De lá para cá, o Armazém do brigadeiro virou, na verdade, o Armazém do pudim: não passa sem a sobremesa em estoque, atendendo a alta procura. Os amantes do doce podem consumi-lo nas versões individual (porções surpreendentemente cozinhadas no pontinho de plástico), tamanho família e festa – monoporções feitas por encomenda.  

“Um dos segredos é realmente o forno”, diz a doceira sem, no entanto, revelar maiores detalhes. “O meu pudim desforma tranquilamente, e na geladeira tem uma durabilidade incrível”. Ana desenvolveu uma receita de calda caramelizada feita em baldes hermeticamente fechados – o que agiliza a produção e garante um controle do sabor.  

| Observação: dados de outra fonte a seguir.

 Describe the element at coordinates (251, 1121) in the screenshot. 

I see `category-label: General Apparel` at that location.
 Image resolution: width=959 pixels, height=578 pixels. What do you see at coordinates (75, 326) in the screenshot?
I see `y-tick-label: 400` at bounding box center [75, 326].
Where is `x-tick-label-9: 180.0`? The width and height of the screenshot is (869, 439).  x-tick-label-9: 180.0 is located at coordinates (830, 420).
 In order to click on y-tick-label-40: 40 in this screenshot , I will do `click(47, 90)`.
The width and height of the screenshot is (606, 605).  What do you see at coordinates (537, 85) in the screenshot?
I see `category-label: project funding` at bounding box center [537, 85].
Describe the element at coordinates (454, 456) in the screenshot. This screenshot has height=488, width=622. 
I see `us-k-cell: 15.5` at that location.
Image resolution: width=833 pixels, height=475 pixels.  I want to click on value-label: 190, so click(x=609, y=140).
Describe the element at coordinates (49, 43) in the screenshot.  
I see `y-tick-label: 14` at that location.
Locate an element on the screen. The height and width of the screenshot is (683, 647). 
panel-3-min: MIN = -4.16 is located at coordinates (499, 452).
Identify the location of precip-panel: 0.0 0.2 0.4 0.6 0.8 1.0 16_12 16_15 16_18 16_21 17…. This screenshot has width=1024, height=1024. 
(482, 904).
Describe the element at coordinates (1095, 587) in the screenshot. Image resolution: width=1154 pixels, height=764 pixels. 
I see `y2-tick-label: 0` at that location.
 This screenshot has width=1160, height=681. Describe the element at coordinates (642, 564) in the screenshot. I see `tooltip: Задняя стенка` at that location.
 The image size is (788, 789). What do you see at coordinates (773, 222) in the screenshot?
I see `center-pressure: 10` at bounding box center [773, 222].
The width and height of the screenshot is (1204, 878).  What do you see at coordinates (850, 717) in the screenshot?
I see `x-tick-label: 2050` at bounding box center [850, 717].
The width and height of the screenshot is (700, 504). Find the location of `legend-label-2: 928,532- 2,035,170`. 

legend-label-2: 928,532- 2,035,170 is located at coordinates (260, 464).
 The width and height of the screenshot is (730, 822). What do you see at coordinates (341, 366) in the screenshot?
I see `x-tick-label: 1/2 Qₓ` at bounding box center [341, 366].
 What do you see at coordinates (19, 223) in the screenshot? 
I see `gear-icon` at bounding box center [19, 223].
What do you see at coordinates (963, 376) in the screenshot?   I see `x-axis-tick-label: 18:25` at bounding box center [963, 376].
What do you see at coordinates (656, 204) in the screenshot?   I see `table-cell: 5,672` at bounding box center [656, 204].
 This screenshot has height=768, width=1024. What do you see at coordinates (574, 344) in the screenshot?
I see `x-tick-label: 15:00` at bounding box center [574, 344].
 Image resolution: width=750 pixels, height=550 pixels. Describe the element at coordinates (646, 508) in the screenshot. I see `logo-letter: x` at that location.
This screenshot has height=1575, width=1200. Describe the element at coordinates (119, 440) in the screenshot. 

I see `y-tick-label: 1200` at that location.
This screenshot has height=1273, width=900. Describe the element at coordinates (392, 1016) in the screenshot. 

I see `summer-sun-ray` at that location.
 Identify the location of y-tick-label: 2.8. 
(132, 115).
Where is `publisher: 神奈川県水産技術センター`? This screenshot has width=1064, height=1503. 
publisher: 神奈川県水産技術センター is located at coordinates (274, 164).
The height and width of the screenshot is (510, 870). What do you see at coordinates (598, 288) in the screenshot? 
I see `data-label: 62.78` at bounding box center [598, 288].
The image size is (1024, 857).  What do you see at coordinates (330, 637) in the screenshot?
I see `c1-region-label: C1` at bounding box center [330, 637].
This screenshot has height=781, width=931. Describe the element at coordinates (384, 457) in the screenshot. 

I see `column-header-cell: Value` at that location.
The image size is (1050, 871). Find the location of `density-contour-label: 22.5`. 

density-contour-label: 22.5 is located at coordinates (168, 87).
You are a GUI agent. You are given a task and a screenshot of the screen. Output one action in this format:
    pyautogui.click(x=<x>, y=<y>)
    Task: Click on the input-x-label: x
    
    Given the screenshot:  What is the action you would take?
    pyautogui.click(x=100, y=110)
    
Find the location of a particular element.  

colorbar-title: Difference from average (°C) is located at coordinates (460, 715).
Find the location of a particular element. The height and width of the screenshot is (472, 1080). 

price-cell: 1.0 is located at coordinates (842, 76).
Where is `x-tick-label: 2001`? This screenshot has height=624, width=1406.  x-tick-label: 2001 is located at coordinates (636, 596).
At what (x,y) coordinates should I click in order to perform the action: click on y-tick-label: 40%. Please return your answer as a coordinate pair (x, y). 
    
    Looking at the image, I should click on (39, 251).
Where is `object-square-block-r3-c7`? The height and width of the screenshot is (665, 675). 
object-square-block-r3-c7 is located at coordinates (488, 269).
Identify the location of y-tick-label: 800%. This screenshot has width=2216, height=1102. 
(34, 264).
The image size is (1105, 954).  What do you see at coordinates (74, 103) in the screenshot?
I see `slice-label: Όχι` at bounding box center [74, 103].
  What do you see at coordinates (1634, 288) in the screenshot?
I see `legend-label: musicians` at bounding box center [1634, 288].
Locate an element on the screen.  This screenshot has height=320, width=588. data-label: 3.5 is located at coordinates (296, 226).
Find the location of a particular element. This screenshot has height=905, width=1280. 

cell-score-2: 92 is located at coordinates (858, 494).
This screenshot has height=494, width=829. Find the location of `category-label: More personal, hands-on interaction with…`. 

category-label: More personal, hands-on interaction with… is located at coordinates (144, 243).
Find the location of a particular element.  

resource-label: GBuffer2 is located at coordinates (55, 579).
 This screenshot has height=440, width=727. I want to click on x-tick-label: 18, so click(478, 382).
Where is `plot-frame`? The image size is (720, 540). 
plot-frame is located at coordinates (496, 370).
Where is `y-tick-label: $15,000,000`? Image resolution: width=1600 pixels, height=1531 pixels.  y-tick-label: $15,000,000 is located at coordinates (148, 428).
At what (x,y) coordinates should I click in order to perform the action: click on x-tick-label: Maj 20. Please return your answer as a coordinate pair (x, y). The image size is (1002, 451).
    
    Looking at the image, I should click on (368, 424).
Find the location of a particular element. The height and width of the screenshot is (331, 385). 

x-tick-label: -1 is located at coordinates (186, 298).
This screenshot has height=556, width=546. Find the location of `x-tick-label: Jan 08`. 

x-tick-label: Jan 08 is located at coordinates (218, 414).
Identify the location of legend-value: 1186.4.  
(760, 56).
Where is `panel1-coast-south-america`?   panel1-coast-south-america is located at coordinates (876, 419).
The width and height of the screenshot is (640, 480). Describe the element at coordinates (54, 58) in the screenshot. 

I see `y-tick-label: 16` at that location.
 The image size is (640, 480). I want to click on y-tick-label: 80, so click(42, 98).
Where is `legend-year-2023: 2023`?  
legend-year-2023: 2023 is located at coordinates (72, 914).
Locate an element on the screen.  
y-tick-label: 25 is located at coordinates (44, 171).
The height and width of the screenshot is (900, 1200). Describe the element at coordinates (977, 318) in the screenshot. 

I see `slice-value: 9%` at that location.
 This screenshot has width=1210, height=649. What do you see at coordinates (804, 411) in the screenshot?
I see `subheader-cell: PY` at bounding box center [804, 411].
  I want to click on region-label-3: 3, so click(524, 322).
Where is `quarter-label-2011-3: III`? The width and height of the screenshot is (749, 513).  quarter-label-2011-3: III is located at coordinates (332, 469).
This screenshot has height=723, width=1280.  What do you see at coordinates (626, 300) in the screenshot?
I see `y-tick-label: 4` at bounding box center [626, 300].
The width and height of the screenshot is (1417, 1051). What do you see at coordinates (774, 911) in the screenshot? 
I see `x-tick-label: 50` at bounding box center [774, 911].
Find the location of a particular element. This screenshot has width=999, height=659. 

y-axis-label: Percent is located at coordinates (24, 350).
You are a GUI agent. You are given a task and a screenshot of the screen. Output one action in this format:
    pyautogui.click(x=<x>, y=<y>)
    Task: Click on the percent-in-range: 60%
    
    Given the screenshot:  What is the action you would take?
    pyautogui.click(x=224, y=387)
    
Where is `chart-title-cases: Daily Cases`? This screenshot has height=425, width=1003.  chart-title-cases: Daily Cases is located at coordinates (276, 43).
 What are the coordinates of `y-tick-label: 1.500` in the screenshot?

O pudim de doce de leite é algo que une o melhor de duas deliciosas e simples sobremesas: a textura do pudim e a cremosidade do doce de leite.  Para chegar especificamente nesse ponto, Ana tem uma exigência nos ingredientes: o leite condensado tem que ser especificamente leite moça cozido na pressão – não servem similares, nem mesmo o produzido pela própria marca. “Uma vez um representante da Nestlé fez de tudo para me convencer a usar a versão deles de doce de leite, em bisnaga, mas não me convenceu”, diz, enfática. “Fica mais líquido, perde sabor, não sei explicar, mas tem que ser realmente aquele doce cozinhado na própria lata”. O vendedor, que só queria ajudar, levou de volta tudo o que podia existir de novidade no que diz respeito à produção de doces. Mas o melhor pudim – de doce de leite! – do Brasil segue provando que, na modernidade, nem tudo que era sólido desmanchou-se.

(Publicada na Revestrés#35 – março-abril de 2018).